NEWS STORY: Catholic Bishops to Return to Routine Business at Annual Meeting

c. 2004 Religion News Service WASHINGTON _ The nation’s Roman Catholic bishops will gather here next week (Nov. 15-18) for their annual fall meeting and, for the first time in nearly two years, are not expected to be consumed by the clergy sexual abuse scandal. “We can’t and we won’t (forget the scandal) but there […]

c. 2004 Religion News Service

WASHINGTON _ The nation’s Roman Catholic bishops will gather here next week (Nov. 15-18) for their annual fall meeting and, for the first time in nearly two years, are not expected to be consumed by the clergy sexual abuse scandal.

“We can’t and we won’t (forget the scandal) but there are other things that we need to do and other issues that are important that are part of our responsibility as bishops,” said Bishop Wilton Gregory of Belleville, Ill., the outgoing president of the U.S. Conference of Catholic Bishops.


The bishops are expected to elect their vice president, Bishop William Skylstad of Spokane, Wash., as their new president.
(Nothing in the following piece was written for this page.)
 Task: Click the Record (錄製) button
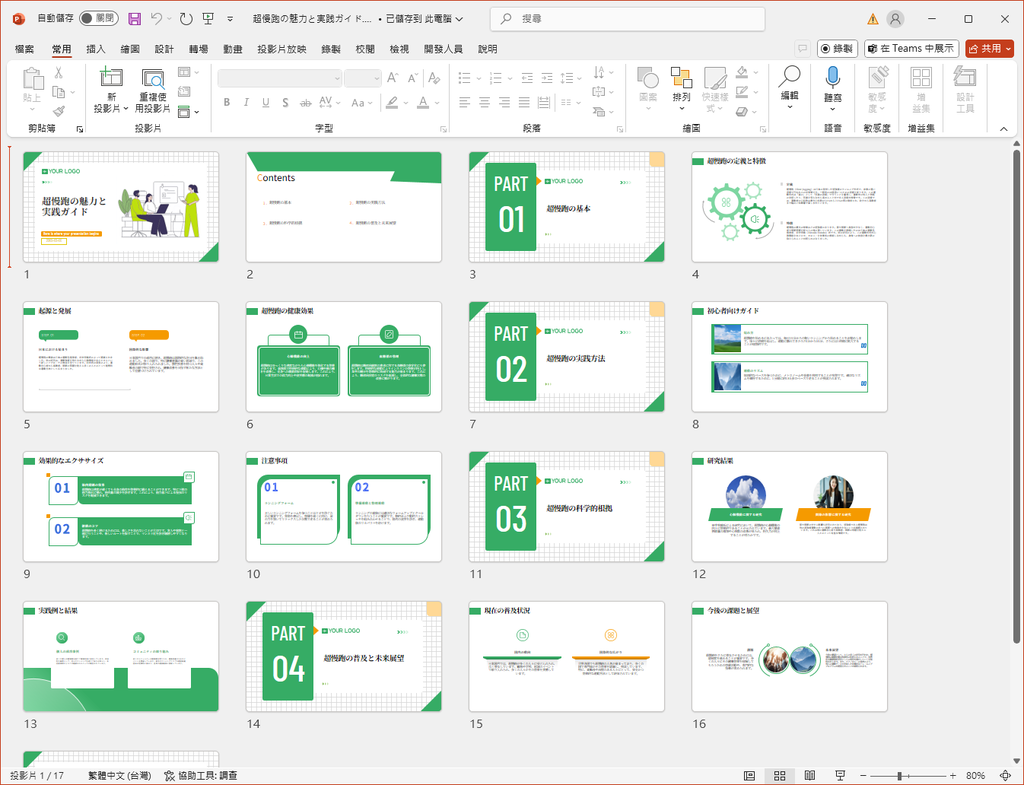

Elections are scheduled to name a new vice president who will take the top post in three years.

The bishops have already begun a scheduled evaluation of sex abuse reforms that were adopted in 2002. Neither Gregory nor Archbishop Harry Flynn, chairman of the bishops’ sexual abuse committee, expect major changes when the bulk of the review is handled at a meeting next summer in Chicago.

Gregory said he will push to maintain the church’s policy of “zero tolerance” toward abusive priests. “I have not stepped back from that at all,” he said.
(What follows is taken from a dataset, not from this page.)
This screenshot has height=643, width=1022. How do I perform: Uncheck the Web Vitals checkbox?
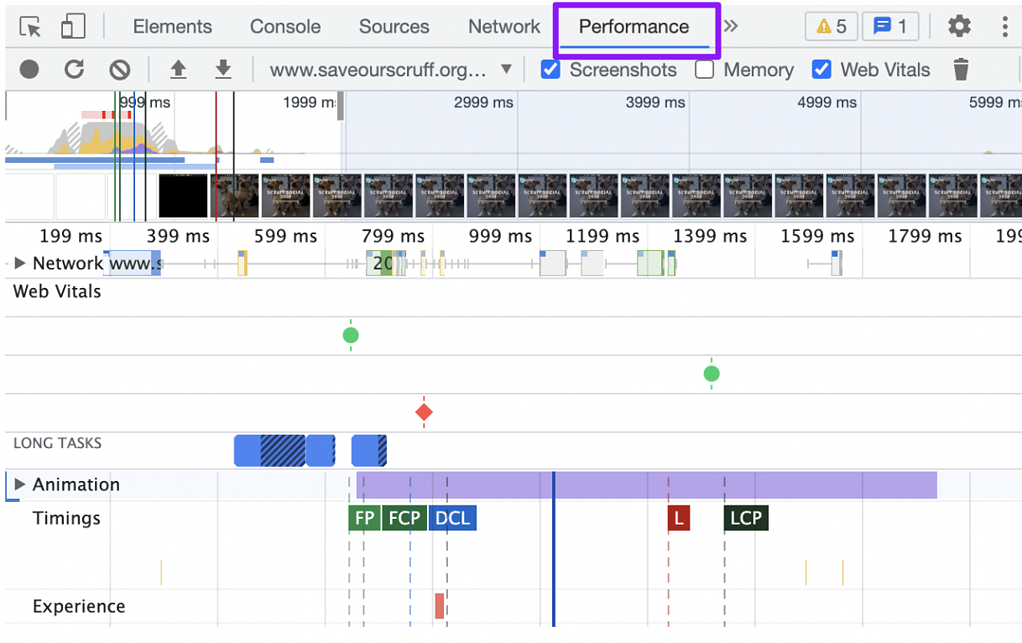(x=822, y=70)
The bishops will likely consider whether to proceed with a third annual audit to measure if dioceses are complying with the 2002 reforms, and whether to proceed with plans to collect annual data on new abuse cases and legal settlements.

The bishops will be asked to give their formal approval to a new ecumenical body, Christian Churches Together in the USA, which hopes to unite Catholics, Pentecostals and Evangelicals, mainline and Orthodox churches and black churches for the first time.

If given approval, the bishops will be asked to help fund the new group with at least $12,000 each year.

The bishops will also consider a new “pastoral initiative on marriage” that would begin next January and extend through at least 2007, when a pastoral letter would be expected.


In other routine issues, the bishops will vote on an education program for Catholic adults, which also needs a stamp of approval from the Vatican, and whether to create a special committee on needs in Africa.

Activists from the liberal group Call to Action plan to present 10,000 letters from lay Catholics asking the bishops to include a clergy shortage on the agenda of a Vatican conference next year. Members of the gay-rights groups Soulforce and Dignity/USA also plan peaceful demonstrations at the bishops’ downtown hotel.